« La taille de l’audience ne veut plus rien dire pour les marques », un expert nous explique les prochaines tendances du marketing d’influence
Influence marketing. Sur les réseaux sociaux, les marques font appel à des créateurs de contenu pour faire la promotion de leurs produits. Pendant des années, on activait les profils en fonction de leur nombre d’abonnés. Plus un créateur est suivi, plus il attire l’œil des marques. Mais, la tendance a commencé à s’inverser progressivement, et plusieurs études ont révélé que les annonceurs préféraient travailler avec des créateurs avec une communauté plus petite, mais plus engagée.
Donatas Smailys, CEO de la plateforme d’influence Billo, partage cette observation. Son entreprise spécialisée dans la mise en relation des marques et des créateurs UGC a travaillé avec plus de 22.000 marques à travers des centaines de campagnes. Depuis plusieurs années, Donatas Smailys analyse l’évolution du marketing d’influence. Pour lui une chose est sûre: en 2026 l’audience ne veut plus rien dire, les marques veulent des résultats et l’intelligence artificielle est essentielle.

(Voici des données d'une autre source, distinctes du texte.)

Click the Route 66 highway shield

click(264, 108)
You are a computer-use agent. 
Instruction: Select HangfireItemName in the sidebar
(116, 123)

Les marques sont davantage intéressées par les résultats que par la taille des audiences
La Creator Economy a longtemps utilisé le nombre d’abonnés d’un créateur comme critère d’éligibilité. Avoir une grosse communauté signifie plus d’argent, plus de partenariat et un pouvoir de négociation plus important. Selon Donatas Smailys, ce modèle s’essouffle à cause de l’intelligence artificielle. « Lorsque l’IA peut générer une quantité illimitée de contenu à un coût presque nul, la rareté qui donnait de la valeur aux grandes audiences commence à disparaître », explique-t-il au média Les Gens d’Internet.
En 2026, les marques recherchent des personnes authentiques avec une audience qui lui fait véritablement confiance. Et bien souvent, les communautés engagées se trouvent parmi les créateurs niches. En 2025, Kolsquare révèle dans son étude annuelle que 89% des marques travaillent avec des micro-influenceurs, et 73% avec des macro-influenceurs. Dans cette logique, les marques entrent dans une phase où elles sont à la recherche de résultats. « Les marques vont de plus en plus attendre des créateurs qu’ils travaillent avec des logiques de performance. Le nombre de followers, de Reels ou de Stories publiés comptera beaucoup moins qu’aujourd’hui », ajoute Donatas Smailys.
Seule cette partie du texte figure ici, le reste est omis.